Fortunately this week ends on Valentine’s Day, which I “celebrate” by stocking up on a few boxes of Lindor chocolates. I have hugs to give, virtual and in person, for those of you feeling like you’re getting knocked back a bit.

*much of focus on this problem has been on universities, but colleges and institutes have their own conditions that lead to this


  • ammienoot

    Thank you for writing this Tannis, and for writing about the issue over and over again. I wish there was a magic bullet in here, but I honestly think it’s just going to take decades of dogged persistence. I was reminded again recently that it took WW1 and over a million women working for less pay in jobs that men would have done in order to achieve the vote for women in the UK. That was 1918. It’s over a hundred years later and we still need to talk about the gender pay gap, and whether women should have power in society.

    My own experiences have been sobering. I believed at the start of my career that the world was different but as I’ve progressed into more senior roles I’ve been “enlightened”. It’s not different. It’s just at the lower levels of the career ladder you’re swimming in a bigger pond and the stakes are a little lower. Once I found myself in direct competition for senior roles with guys I’d worked with (and sometimes for) it got nasty. I was apparently putting my own ambition before the good of the work by pushing myself forward. The first time I was promoted by a woman was the first time I’ve ever had anyone question whether I was actually promoted on merit. I’ve watched targeted campaigns against female colleagues, I’ve watched female colleagues systematically disregarded, especially those in more technical roles. The feeling that every-time you fuck up gender is a subtle sub-text doesn’t really go away.
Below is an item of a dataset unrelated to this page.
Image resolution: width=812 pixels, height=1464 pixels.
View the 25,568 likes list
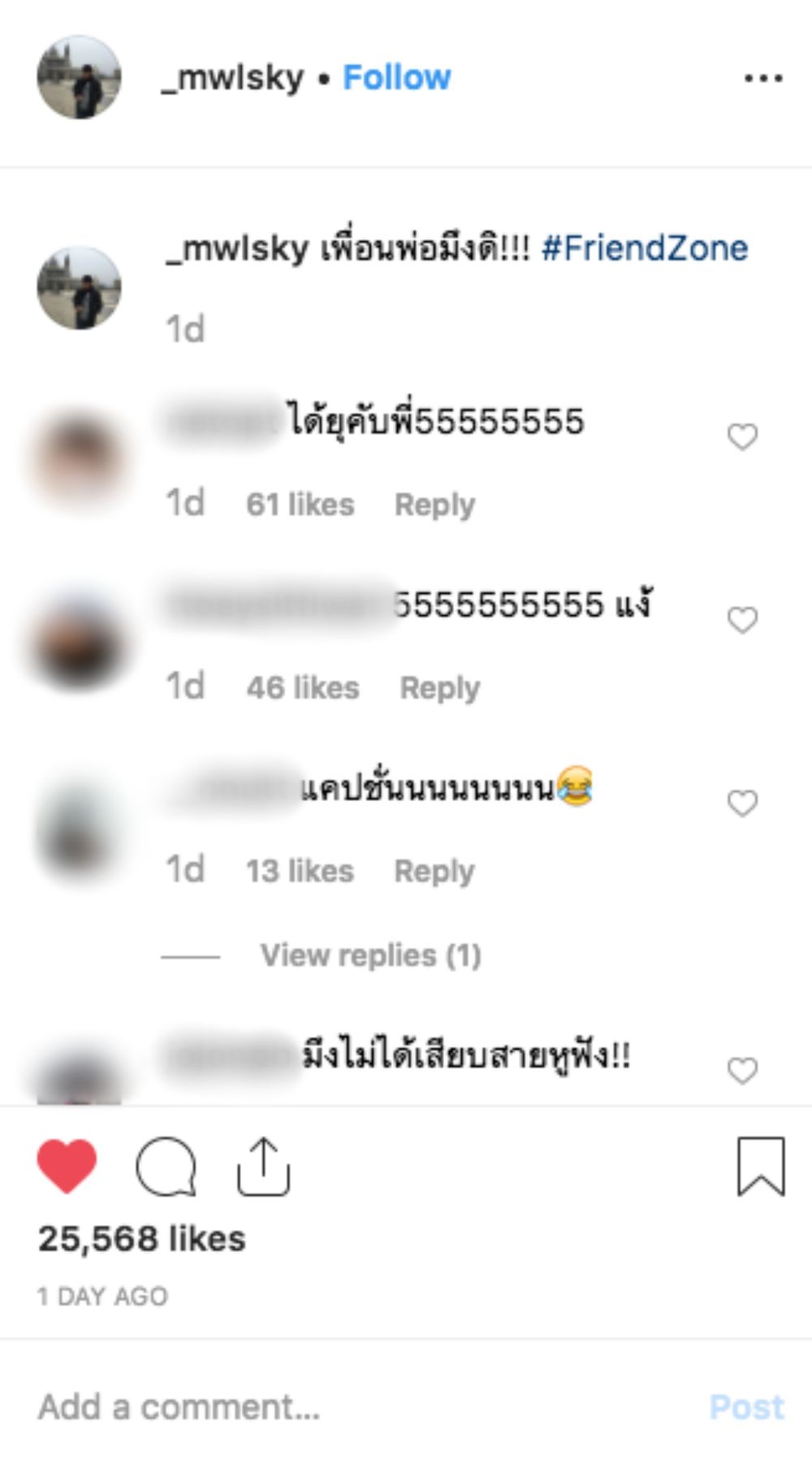click(x=141, y=1239)
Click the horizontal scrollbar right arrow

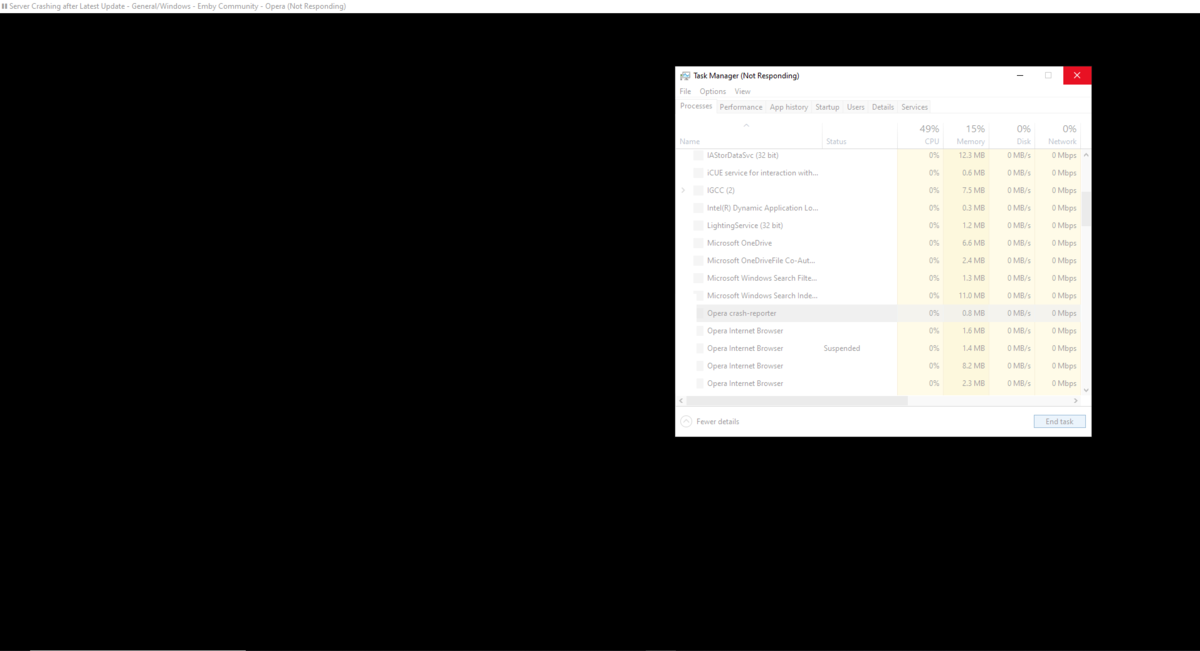pos(1075,400)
    So whilst I don’t have a magic bullet here, or any sort of easy response, I’m sure as shit not going to sit down and take it quietly either. Like you, I’m going to continue to call it out when I see it, boost the women who need support (particularly when you’re the only woman in your leadership team – that support needs to come from elsewhere), and I’m going to continue to call on our male colleagues to walk the walk. “Don’t be that guy”, as someone said recently.

    • admin

      Thank you, Anne-Marie for leaving such a personal story that opens a whole other side of the conversation. I’m sorry that you’ve experienced and been a witness to some of these things as well. And I totally agree that when the stakes are high, the game changes. Temporary advances are made, and I think my increasingly my disappointment is around how temporary some of these advancements are. The work doesn’t stop when an institution or conference or whatever has ticked off a gender or diversity box.